Émissions de GES - Une politique made in USA

Le gouvernement conservateur de Stephen Harper a annoncé en catimini, en plein week-end, que le Canada allait se coller aux États-Unis dans la lutte contre les gaz à effet de serre. L'alignement sur la politique de l'administration du président Obama sera total. Si celles-ci devaient évoluer, le Canada adapterait ses politiques à l'avenant. Pour l'instant, c'est à la baisse. Curieux mimétisme de la part d'un pays souverain.

e ministre fédéral de l'Environnement, Jim Prentice, justifie cette approche par la nécessité d'harmoniser au plan continental les méthodes et les objectifs de réduction des GES. Il est vrai que le Canada et les États-Unis partagent un même territoire et une même économie.

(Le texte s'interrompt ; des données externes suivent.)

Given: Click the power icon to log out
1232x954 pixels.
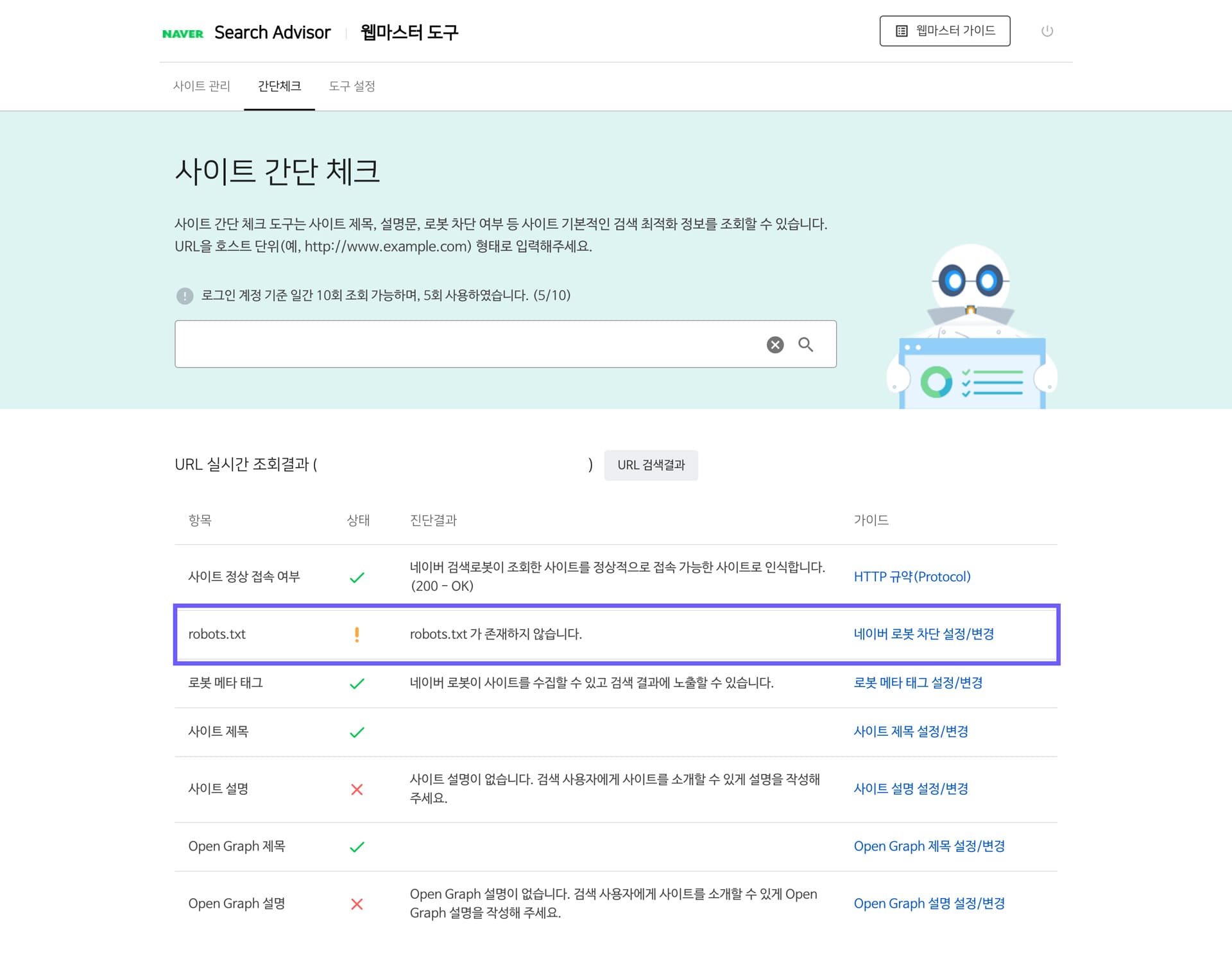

Un certain degré d'harmonisation est inévitable, de la même façon qu'il est souhaitable que tous les pays du monde agissent de concert. On ne peut être contre la vertu.

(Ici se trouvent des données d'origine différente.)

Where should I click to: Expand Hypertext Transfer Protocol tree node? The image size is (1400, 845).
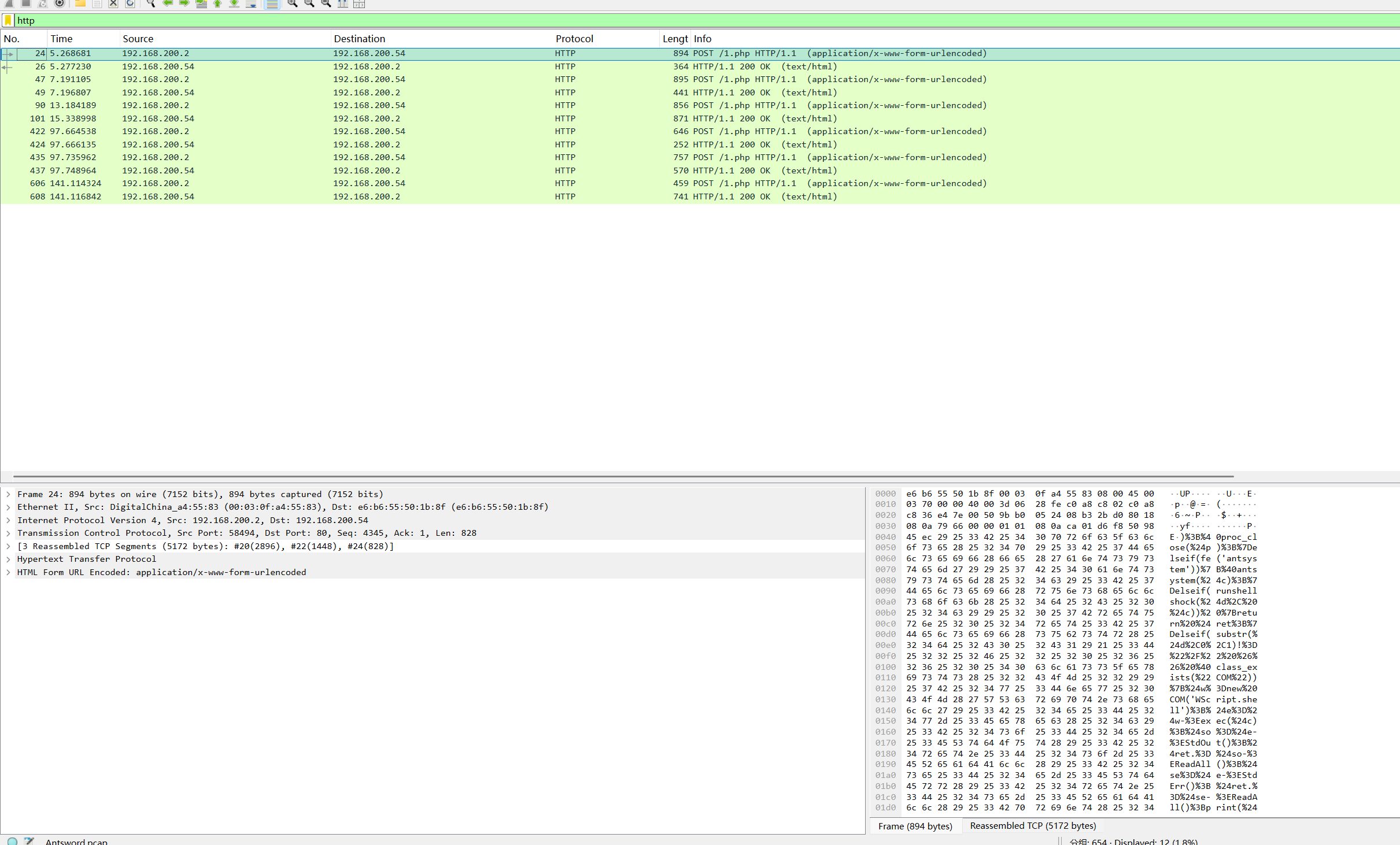(8, 559)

Le problème ici tient au fait que le Canada se met à la remorque des politiques américaines. Il renonce même à tenter de les influencer. Dans le cas présent, l'objectif de réduction des GES que s'apprêtent à déterminer les États-Unis est de 17 % d'ici 2020 par rapport à leur niveau de 2005. Le Canada, qui avait déjà établi que son objectif allait être de 20 %, le ramène à 17 %. Et le ministre indique que si la position finale des États-Unis devait être différente, il s'ajusterait en conséquence. Or, la loi dite de Waxman-Markey qui fixe cibles et méthodes de réduction des GES est toujours à l'étude au Sénat américain. Si elle n'était pas adoptée, le Canada se retrouverait techniquement sans objectif de réduction de ses GES.

Cette abdication de son pouvoir souverain comme gouvernement du Canada est faite délibérément par les conservateurs de Stephen Harper, qui ont trouvé là une justification à un énième recul sur le plan de la lutte contre les GES. Recul qui pourra être suivi d'autres, puisque l'administration Obama se heurte à une résistance encore plus grande qu'au Canada à l'adoption de réductions le moindrement importantes des GES.

L'effet direct de cette nouvelle politique sera d'obliger les groupes de pression, qu'il s'agisse d'industries ou de groupes environnementaux, à tenter d'influencer la politique américaine et de faire leur lobby directement à Washington. Chose qu'avait d'ailleurs bien compris le gouvernement Charest en adoptant il y a quelques semaines un règlement sur le contrôle des émissions de GES du parc automobile, que le ministre Prentice a qualifié il y a deux jours de «sottise».

Québec n'est pas si sot que cela. Il a compris que s'il voulait contrer les politiques timides d'Ottawa, il lui fallait s'aligner sur le mouvement pro-Kyoto américain. Ce règlement est calqué sur un règlement similaire de la Californie, que 14 autres États américains ont aussi adopté. Au Canada, deux autres provinces au moins, la Colombie-Britannique et le Manitoba, songent à suivre ce mouvement. Par la force du nombre et du poids économique que représentent ces États, l'industrie automobile n'aura d'autre choix que d'adopter les normes les plus sévères. Ce n'est pas sans raison que Jim Prentice a ainsi cherché à se moquer du règlement québécois. Pour empêcher que d'autres provinces suivent le Québec sur cette voie, il n'y a pas de meilleur moyen que de discréditer ses politiques.

Le gouvernement fédéral ayant défini les choses clairement, ce dont il lui faut accorder le mérite, l'on sait maintenant où doit avoir lieu la bataille. Washington devient encore un peu plus la vraie capitale du Canada.